Le salarié ne conteste pas avoir imprimé les statistiques et il verse aux débats une attestation de M. [M], son successeur, lequel témoigne avoir demandé à M. [T] [L] de lui remettre les statistiques de chiffre d'affaires de l'entreprise d'avril 2015 à avril 2016.

Le simple constat de la transmission de ces documents par mails n'établit pas l'intention de M. [T] [L] de nuire à la société Pedretti Distribution. En particulier, la circonstance que le salarié ait, par la suite, été embauché par une société concurrente, ne démontre pas en soi, qu'il a mis à disposition de cette société concurrente les documents qu'il s'était transmis par mail au mois de février et au mois d'avril 2016, ni qu'il a procédé à ces transmissions dans ce but.

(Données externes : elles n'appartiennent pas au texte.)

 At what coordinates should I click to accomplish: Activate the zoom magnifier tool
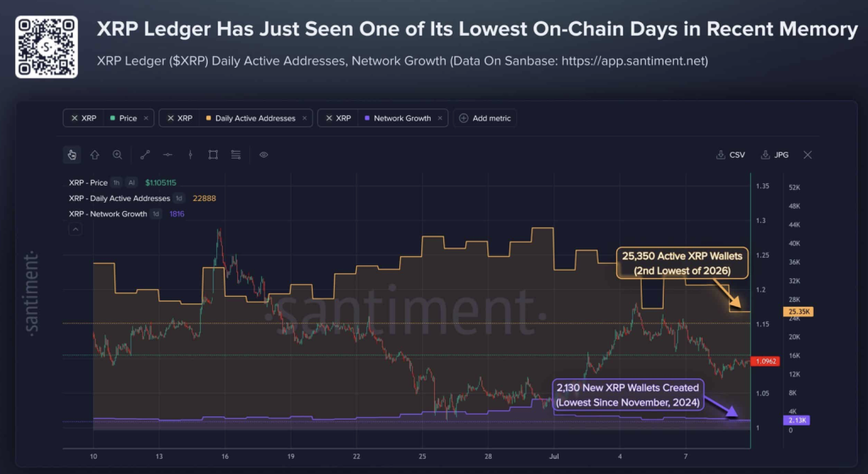117,154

M. [T] [L] établit avoir, après sa démission, fait acte de candidatures pour des postes de directeur d'agence, de responsable d'exploitation logistique, de chargé de support opérationnel, dans diverses sociétés de transport, et ce, dès le 21 février 2016, via le site « Job Transport » ou « Indeed » et avoir travaillé en qualité de conducteur routier au mois de mai et de juin 2016, avant de candidater, le 16 juin 2016, pour un poste de directeur d'agence, auprès de la société TSE, via Jobtransport.

En conséquence, en l'absence d'intention de nuire démontrée, la cour infirme le jugement en ce qu'il a condamné M. [T] [L] à payer à la société Pedretti Distribution des dommages-intérêts pour exécution déloyale du contrat de travail et déboute la société de sa demande.

Sur les demandes de M. [T] [L] :

Sur le rappel de salaire pour heures supplémentaires :

Le salarié soutient avoir effectué des heures supplémentaires, qui n'ont été rémunérées que partiellement. Il ajoute que :

peu de temps après son arrivée à l'agence de [Localité 7], le directeur d'agence est tombé malade et il a été contraint d'exercer les missions dévolues à ce dernier ;

il n'existait pas, pour le personnel sédentaire, de feuilles de temps.

La société réplique que :

le salarié n'a jamais revendiqué d'heures supplémentaire pendant la durée de la relation contractuelle, alors qu'il avait pour mission de déclarer le temps de travail des employés de l'agence ;

il ne démontre ni l'existence d'horaire effectué au-delà des durées habituelles ni que le travail effectué faisait suite à une demande de sa part et ne pouvait être effectué lors de la journée de travail suivante.

***

Il résulte des dispositions de l'article L. 3171-4 du code du travail qu'en cas de litige relatif à l'existence ou au nombre d'heures de travail accomplies, il appartient au salarié de présenter, à l'appui de sa demande, des éléments suffisamment précis quant aux heures non rémunérées qu'il prétend avoir accomplies afin de permettre à l'employeur, qui assure le contrôle des heures de travail effectuées, d'y répondre utilement en produisant ses propres éléments. Le juge forme sa conviction en tenant compte de l'ensemble de ces éléments au regard des exigences rappelées aux dispositions légales et réglementaires précitées. Après analyse des pièces produites par l'une et l'autre des parties, dans l'hypothèse où il retient l'existence d'heures supplémentaires, il évalue souverainement, sans être tenu de préciser le détail de son calcul, l'importance de celles-ci et fixe les créances salariales s'y rapportant.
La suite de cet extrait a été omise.